A solution is essential. Without it, more than a dozen planned and ongoing large developments could come to a halt.
It took School Board member Trevor Tucker 90 seconds to break the impasse: Major builders would be required to pay a 30 percent share of school construction dues up front, 30 percent at the development’s 21-month mark, and 30 percent at the 42-month mark. The remaining 10 percent would be paid through school impact fees. (Home builders who put up a few houses at a time are not affected.)

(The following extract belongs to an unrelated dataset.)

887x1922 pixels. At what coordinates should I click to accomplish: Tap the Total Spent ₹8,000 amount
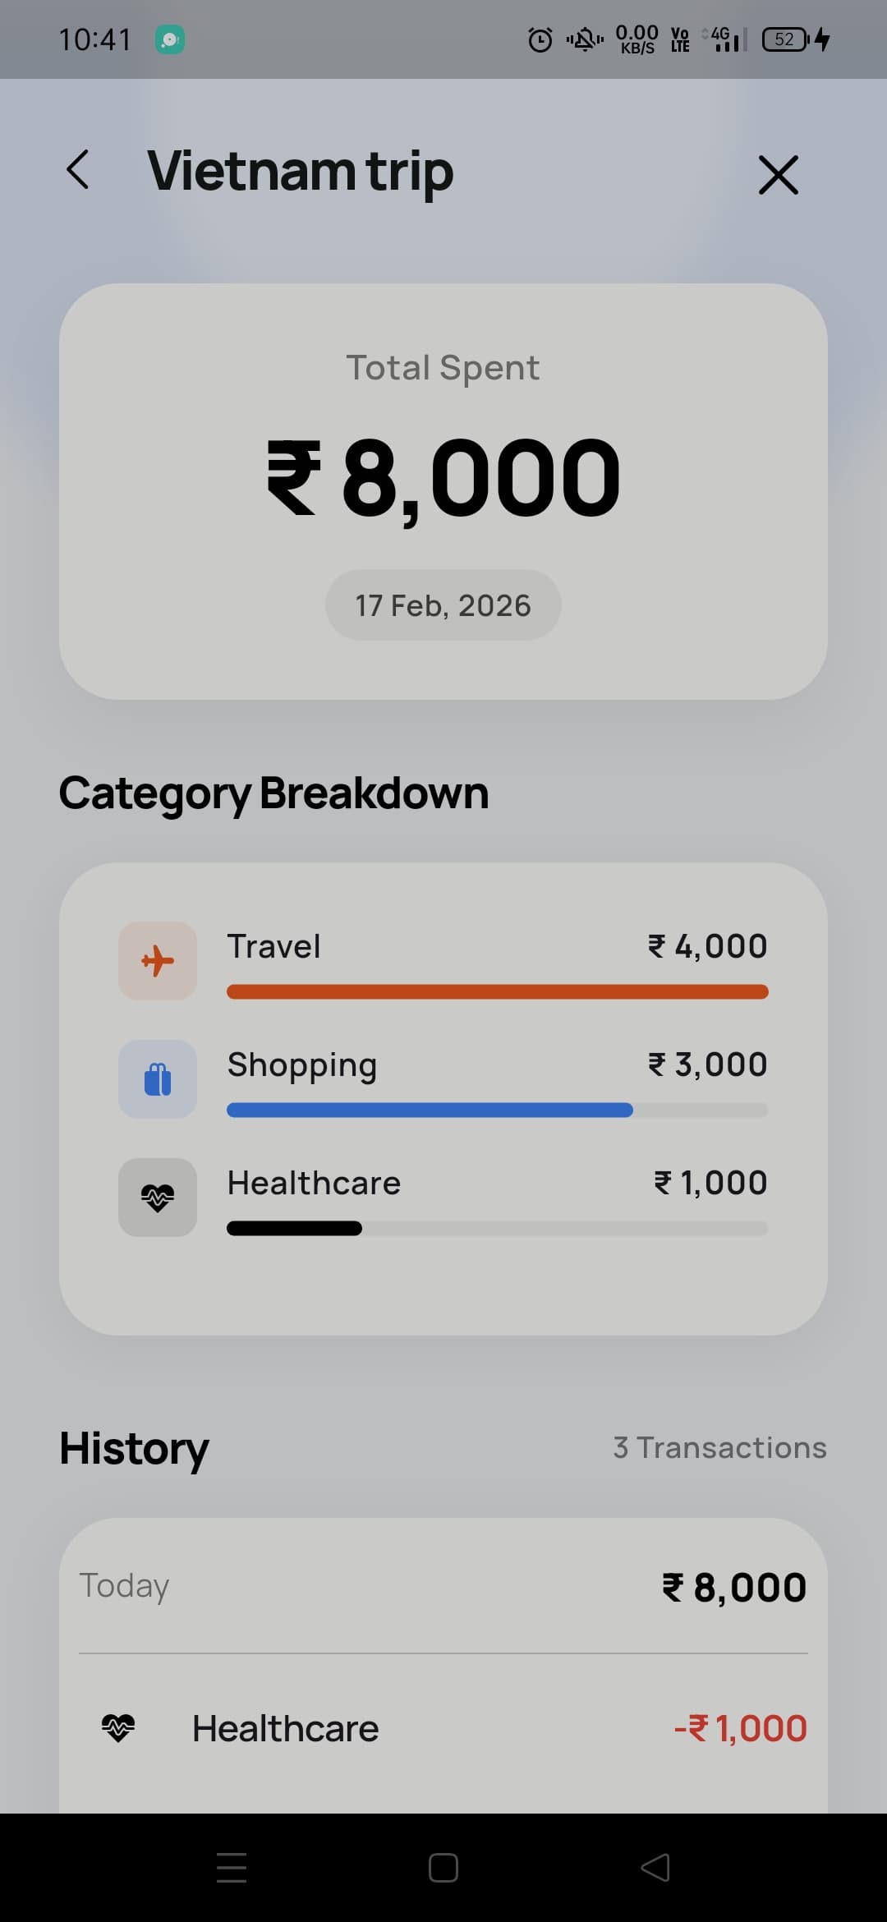click(444, 478)
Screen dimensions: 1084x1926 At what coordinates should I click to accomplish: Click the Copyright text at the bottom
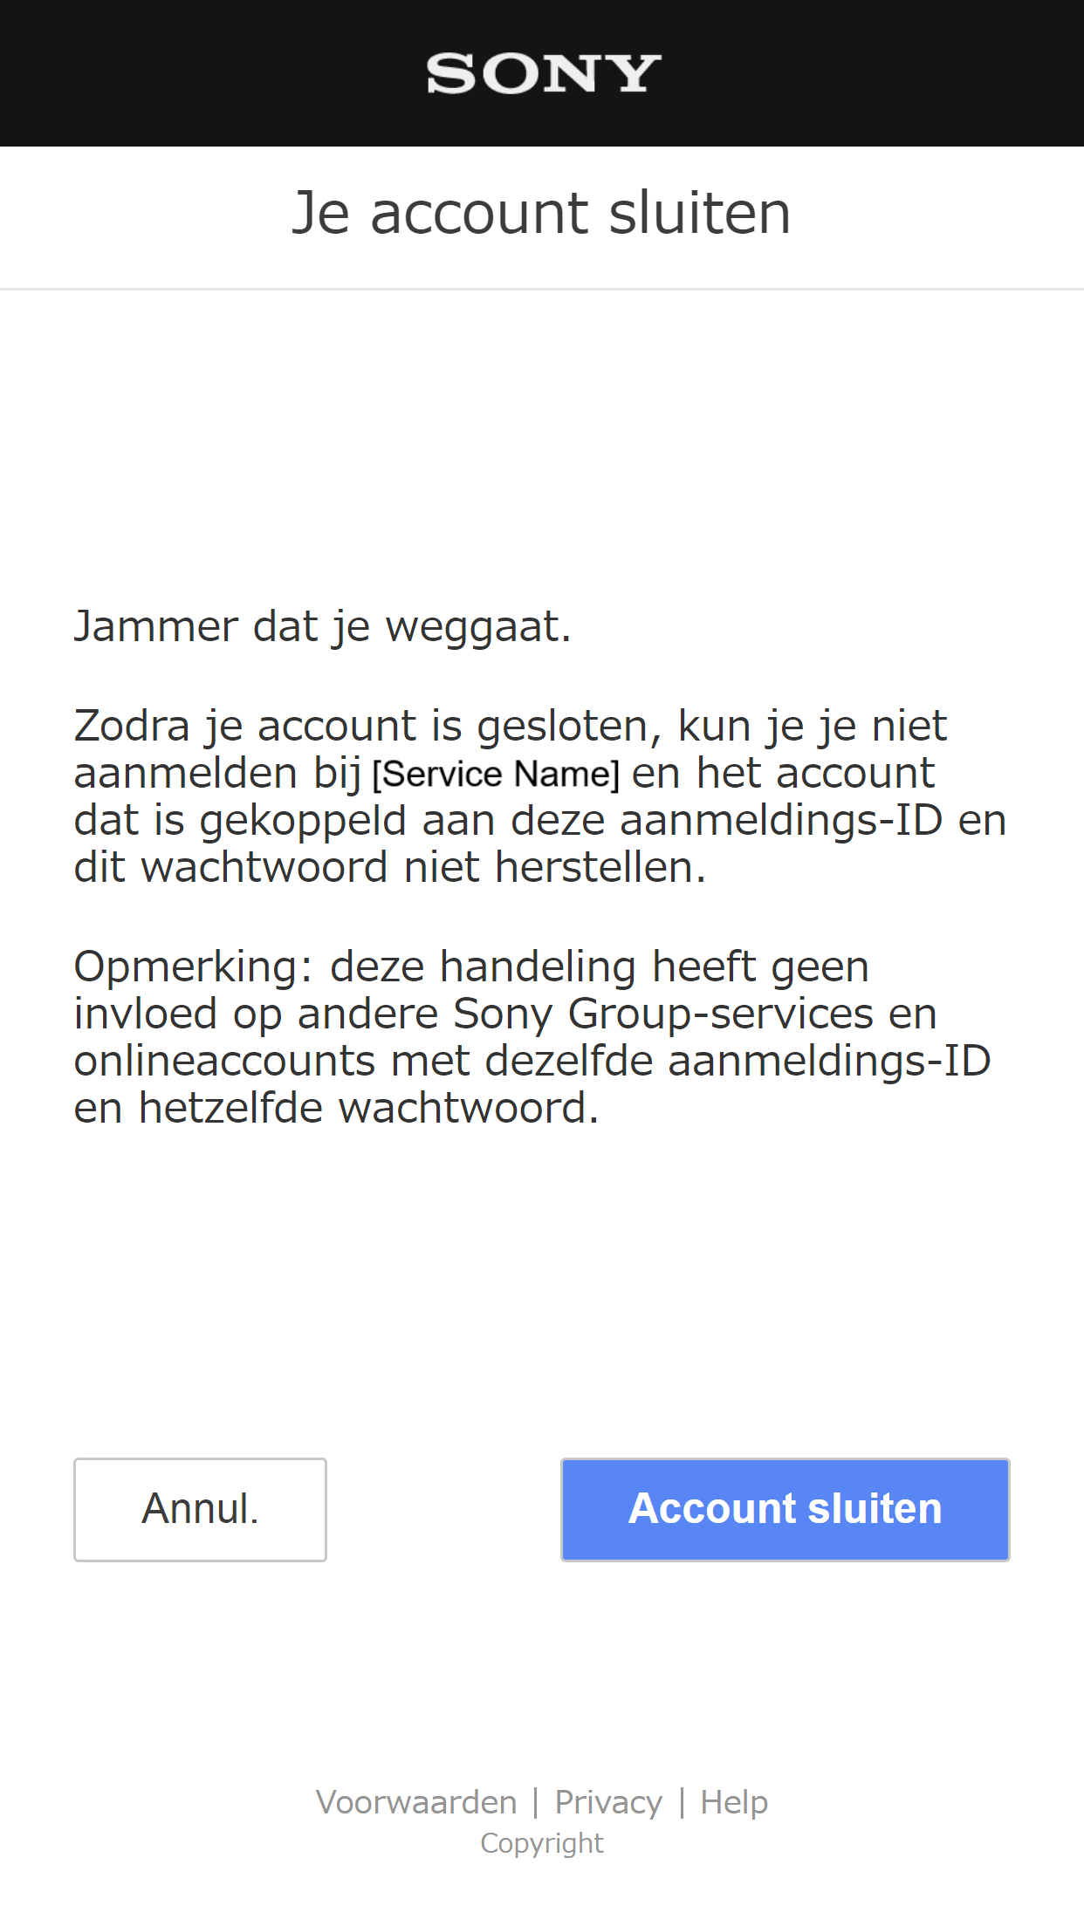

A working group will now draft the proposal into a new joint agreement between the five governments (what’s referred to as an Inter-Local Agreement, or ILA), the oversight committee that met today will meet again to review it on Sep. 8. The proposal will then be circulated among the five elected bodies for approval, and by Nov. 9 (a new deadline, pushed back from Sept. 1 with the agreement of a kicking-and-screaming Dave Sullivan, the county commissioner), a new ILA should be in place.
The County Commission decided to tear up the the existing ILA, in place since 2008, because the majority of its members thought builders and developers were too unfairly inconvenienced by the up-front fees they had to pay.
The details–even the method of financing under discussion by the officials–are not anything the public at large is interested in. They’re intricate, arcane, and at the most basic level, affect an infinitesimal group of two special interests: developers and builders. The financing formulas in question affect those two groups when they build new homes, and affects them exclusively.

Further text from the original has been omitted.